* **WHAT THE TASK ASKS**
Would you transcribe word for word every line from the one containing "The width and height of the screenshot is (1280, 800)." to the end of the data, both ends included, and leave out the rest?

* **DATA FOR THE TASK**
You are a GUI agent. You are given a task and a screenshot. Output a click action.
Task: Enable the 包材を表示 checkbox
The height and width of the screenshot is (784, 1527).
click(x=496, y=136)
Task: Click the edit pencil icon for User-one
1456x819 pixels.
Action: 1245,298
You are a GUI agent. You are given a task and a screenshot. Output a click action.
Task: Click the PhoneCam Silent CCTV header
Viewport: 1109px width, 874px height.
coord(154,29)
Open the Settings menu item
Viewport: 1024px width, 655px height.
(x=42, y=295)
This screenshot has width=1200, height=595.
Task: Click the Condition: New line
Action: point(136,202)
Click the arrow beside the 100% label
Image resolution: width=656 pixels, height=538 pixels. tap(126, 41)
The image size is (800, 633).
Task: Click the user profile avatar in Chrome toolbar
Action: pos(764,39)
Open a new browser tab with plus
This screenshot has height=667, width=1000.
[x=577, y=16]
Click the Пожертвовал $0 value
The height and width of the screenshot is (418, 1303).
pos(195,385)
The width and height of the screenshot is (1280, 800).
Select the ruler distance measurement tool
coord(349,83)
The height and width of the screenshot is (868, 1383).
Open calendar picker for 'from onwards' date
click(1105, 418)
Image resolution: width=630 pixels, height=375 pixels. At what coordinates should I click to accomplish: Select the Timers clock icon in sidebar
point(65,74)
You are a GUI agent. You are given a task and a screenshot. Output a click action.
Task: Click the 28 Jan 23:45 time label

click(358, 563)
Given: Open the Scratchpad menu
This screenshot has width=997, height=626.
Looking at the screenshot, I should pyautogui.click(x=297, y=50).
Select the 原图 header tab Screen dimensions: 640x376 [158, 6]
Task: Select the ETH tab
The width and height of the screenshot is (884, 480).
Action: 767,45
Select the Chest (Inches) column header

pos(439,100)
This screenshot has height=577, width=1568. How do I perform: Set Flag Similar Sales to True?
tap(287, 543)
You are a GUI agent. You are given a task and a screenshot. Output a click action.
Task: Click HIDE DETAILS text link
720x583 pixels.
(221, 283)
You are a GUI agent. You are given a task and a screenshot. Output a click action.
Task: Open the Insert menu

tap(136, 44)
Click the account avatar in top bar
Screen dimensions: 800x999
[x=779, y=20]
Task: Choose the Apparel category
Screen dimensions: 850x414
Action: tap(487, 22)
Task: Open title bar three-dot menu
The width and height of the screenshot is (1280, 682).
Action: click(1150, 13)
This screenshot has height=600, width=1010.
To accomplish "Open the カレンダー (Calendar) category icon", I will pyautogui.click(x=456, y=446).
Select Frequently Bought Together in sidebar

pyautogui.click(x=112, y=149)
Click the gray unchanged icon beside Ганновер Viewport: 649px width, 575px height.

* **REPLY**
The width and height of the screenshot is (1280, 800).
Select the ruler distance measurement tool
coord(349,83)
The height and width of the screenshot is (868, 1383).
Open calendar picker for 'from onwards' date
click(1105, 418)
Image resolution: width=630 pixels, height=375 pixels. At what coordinates should I click to accomplish: Select the Timers clock icon in sidebar
point(65,74)
You are a GUI agent. You are given a task and a screenshot. Output a click action.
Task: Click the 28 Jan 23:45 time label

click(358, 563)
Given: Open the Scratchpad menu
This screenshot has width=997, height=626.
Looking at the screenshot, I should pyautogui.click(x=297, y=50).
Select the 原图 header tab Screen dimensions: 640x376 [158, 6]
Task: Select the ETH tab
The width and height of the screenshot is (884, 480).
Action: 767,45
Select the Chest (Inches) column header

pos(439,100)
This screenshot has height=577, width=1568. How do I perform: Set Flag Similar Sales to True?
tap(287, 543)
You are a GUI agent. You are given a task and a screenshot. Output a click action.
Task: Click HIDE DETAILS text link
720x583 pixels.
(221, 283)
You are a GUI agent. You are given a task and a screenshot. Output a click action.
Task: Open the Insert menu

tap(136, 44)
Click the account avatar in top bar
Screen dimensions: 800x999
[x=779, y=20]
Task: Choose the Apparel category
Screen dimensions: 850x414
Action: tap(487, 22)
Task: Open title bar three-dot menu
The width and height of the screenshot is (1280, 682).
Action: click(1150, 13)
This screenshot has height=600, width=1010.
To accomplish "Open the カレンダー (Calendar) category icon", I will pyautogui.click(x=456, y=446).
Select Frequently Bought Together in sidebar

pyautogui.click(x=112, y=149)
Click the gray unchanged icon beside Ганновер Viewport: 649px width, 575px height.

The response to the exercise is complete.